Two months after branding Tottenham and AEG’s joint venture to move the club into the Olympic Park Stadium after the culmination of the 2012 games as being ‘completely unacceptable’, UK Athletics chief Ed Warner has decreed that the aforementioned partners’ final, revised proposal is ‘insulting’ to his direct superiors on the International Olympic Committee (IOC).
After Britain initially secured the Olympics back in 2005, the IOC were promised by the successful London bid team that the 2012 games would leave an ‘athletics legacy’ in their wake, i.e. a brand new athletics-centric stadium along with several other related complexes – though the Spurs bid is entirely focused on the partial tearing down of the 80,000-seater Olympic Stadium in order to build an even newer, 60,000-seat venue which would be capable of hosting both Premier League games and concerts staged by their partners in crime.
In order to pander to the IOC, Spurs/AEG have also pledged to rebuild the crumbling facilities at the Crystal Palace athletics stadium, which would see the addition of 9,500 extra seats (raising the capacity to 25,000), with the option of adding another 15,000 seats in order to enable the staging a World Championship – a pledge that Warner has derided as little more than a ‘minimal consolation prize’:
“I think what they’ve come up with looks incredibly thin. They’ve come up with the bare minimum that they hope will pass muster with the legacy company when the decision is made, but it’s nothing like the sort of legacy that was envisaged in 2005 in the London bid.
“There are a number of people in the IOC and the IAAF (the International Association of Athletics Federations) firmament who are looking for the track to remain in the stadium and for the legacy to be substantial, and I think they’ll feel insulted by this. It has the feeling of a lick of paint and a new scoreboard.”

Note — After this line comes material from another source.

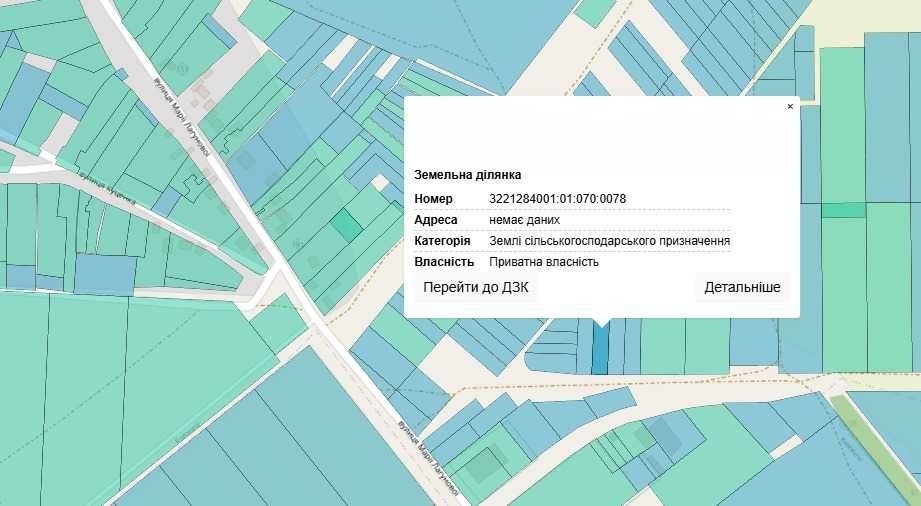
Task: Click the highlighted dark blue parcel under the popup
Action: (600, 348)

Unlike Tottenham, rival bidders West Ham (who are working in conjunction with Newham Council and Live Nation entertainment promoters) formally announced their plans for a multi-use, community-friendly stadium several months ago – a proposal which is almost certain to see them heralded as the Olympic Park Legacy Committee‘s preferred bidder when the official announcement is made on January 28th, a gilded recommendation that will – in turn – almost certainly see the Hammers’ bid winning outright when the final decision is made by the IOC at the end of March.
However, Spurs are not willing to succumb that readily, and have gone on the offensive today, with the club’s chief architect David Keirle questioning West Ham’s ability to actually deliver on their overtly athletics-friendly proposal:
“There’d be nothing worse than, five years down the line, a failing club not being to be able to meet its obligations because it’s not getting 60,000 fans and saying there’s no atmosphere.

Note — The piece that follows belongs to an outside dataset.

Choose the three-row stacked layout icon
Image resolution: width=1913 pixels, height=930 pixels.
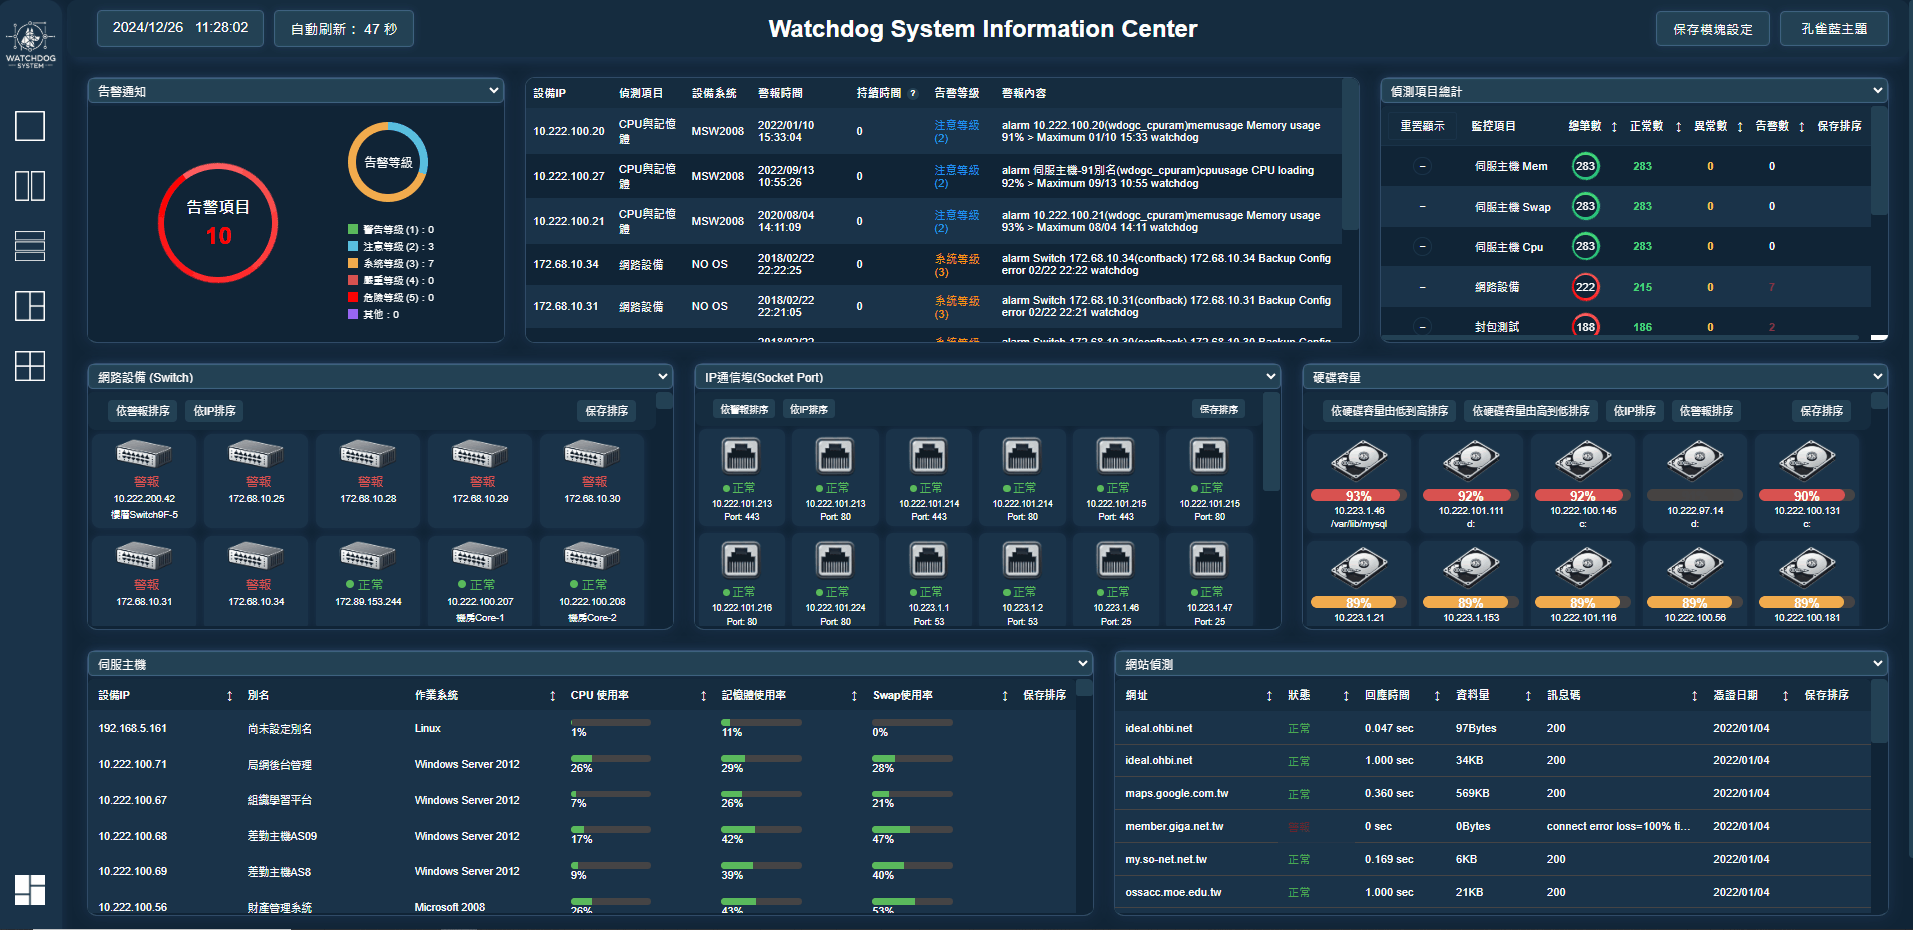(x=30, y=246)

I would suggest a large number of fans just wouldn’t go. These aren’t just stadium design issues, they go to the heart of commercial viability. Filling 60,000 football fans into an athletics facility is a fantastic challenge.”
Ooh, bitch!
Meanwhile, Spurs will continue to press ahead with their parallel plans to rebuild White Hart Lane though, with the current cost of the project estimated to be hovering somewhere around the £450 million due to the extensive transport network improvements being demanded by Haringey council (as opposed to the piffling £250 million it will cost them to redevelop the Olympic Stadium), the club are understandably reluctant to tag it as their priority venture.